To do this right every time on any machine with a GPU capable of running the app, we must break free of the realtime jail. How do we do that? I’ll have to preprocess the audio file, extract the spectrum data, and use that when rendering each frame. This will decouple the render from the audio processing, and remove any constraints on complexity in the scene as well.
It’s worth noting that this is not a major a setback, just a discovery that clears up a couple of points
- This issue would’ve cropped up whether we’d chosen the server or the client for rendering, because it’s the copy operation not the communications that are the issue.
- Because it was the easiest way to handle things in our early sprints, we inherited a mandate to “do this in realtime and just make a movie of it as it plays.” We never considered preprocessing the audio because it would be an extra step that adds complexity – both to the code and the user’s interactions – without a clear benefit.
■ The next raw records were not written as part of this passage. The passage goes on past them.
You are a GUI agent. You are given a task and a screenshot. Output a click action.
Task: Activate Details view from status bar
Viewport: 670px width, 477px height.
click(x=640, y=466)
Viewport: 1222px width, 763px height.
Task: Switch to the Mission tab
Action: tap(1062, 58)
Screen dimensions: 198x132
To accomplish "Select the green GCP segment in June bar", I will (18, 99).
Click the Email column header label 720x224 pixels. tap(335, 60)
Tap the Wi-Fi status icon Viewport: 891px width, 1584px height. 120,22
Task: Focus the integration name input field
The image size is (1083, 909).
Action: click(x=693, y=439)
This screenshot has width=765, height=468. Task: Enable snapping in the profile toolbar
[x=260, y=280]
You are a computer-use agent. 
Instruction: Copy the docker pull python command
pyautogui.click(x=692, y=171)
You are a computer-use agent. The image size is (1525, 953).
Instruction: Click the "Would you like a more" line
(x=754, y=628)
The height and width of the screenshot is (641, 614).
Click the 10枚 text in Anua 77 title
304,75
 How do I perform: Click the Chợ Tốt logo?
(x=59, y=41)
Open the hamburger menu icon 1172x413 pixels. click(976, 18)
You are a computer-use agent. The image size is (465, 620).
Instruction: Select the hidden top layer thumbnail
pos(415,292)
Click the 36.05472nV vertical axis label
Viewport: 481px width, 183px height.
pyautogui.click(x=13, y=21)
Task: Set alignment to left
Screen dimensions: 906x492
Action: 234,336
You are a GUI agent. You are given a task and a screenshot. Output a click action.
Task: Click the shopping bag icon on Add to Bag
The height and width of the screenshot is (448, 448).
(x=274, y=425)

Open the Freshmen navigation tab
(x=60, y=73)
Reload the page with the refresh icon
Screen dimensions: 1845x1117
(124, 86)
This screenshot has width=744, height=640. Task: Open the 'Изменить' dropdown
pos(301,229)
Now it’s clear that when we upload audio for a project, we should preprocess it. This might be something that can be done server side.
Author’s Note: This article is part of a series, wherein my partner and I are trying out the development of our a product ‘out in the open’.
This is diametrically opposed to my typical ‘skunk works’ approach, holing myself up for months on end in a pointless attempt to keep secret something that will eventually become public anyway. We’re not building anything earth-shattering, paradigm-shifting, or empire-building. Just something cool that serves a niche we know and are interested in helping. It’s a 3D music visualizer built in HTML5 / WebGL using Three.js., PureMVC, React, and Node.js. When we’re done, you’ll be able to create a cool video for your audio track and upload it to YouTube.
The benefit of blogging about it as we go is that we get a chance to pass on some of our thought processes as we navigate the hurdles and potholes strewn along our path. Getting those thoughts down while they’re still fresh in mind might guide someone else following a similar path. If we fail owing to these decisions, maybe it’ll help you avoid your own smoking crater. Either way, later on, we’ll be busy chasing different squirrels in some other park.
The previous article in this series is: Persistent Connections with Node.js and Socket.io
The next article is: Breaking Free of the Realtime Jail: Creating an Audio-modulated HD Video with Three.js
This article has been reblogged at the following sites:
DZone: http://bit.ly/can-i-render-in-realtime-and-send-frames-to-the-server
I tried using canvas.captureStream() but that freezes on inactive tabs. When I tried your method I am facing difficulty as it hangs after first socket.emit() but your example is working fine. Any pointers on what may have gone wrong?
I assume you have a Node instance up running the server code. You might put some console.log() messages on the server side to show if the client connected. And open the debugger on your browser and set a breakpoint before it does that socket.emit and inspect your vars to make sure everything’s going well. Does the browser’s devtools window show any errors or warnings in the log?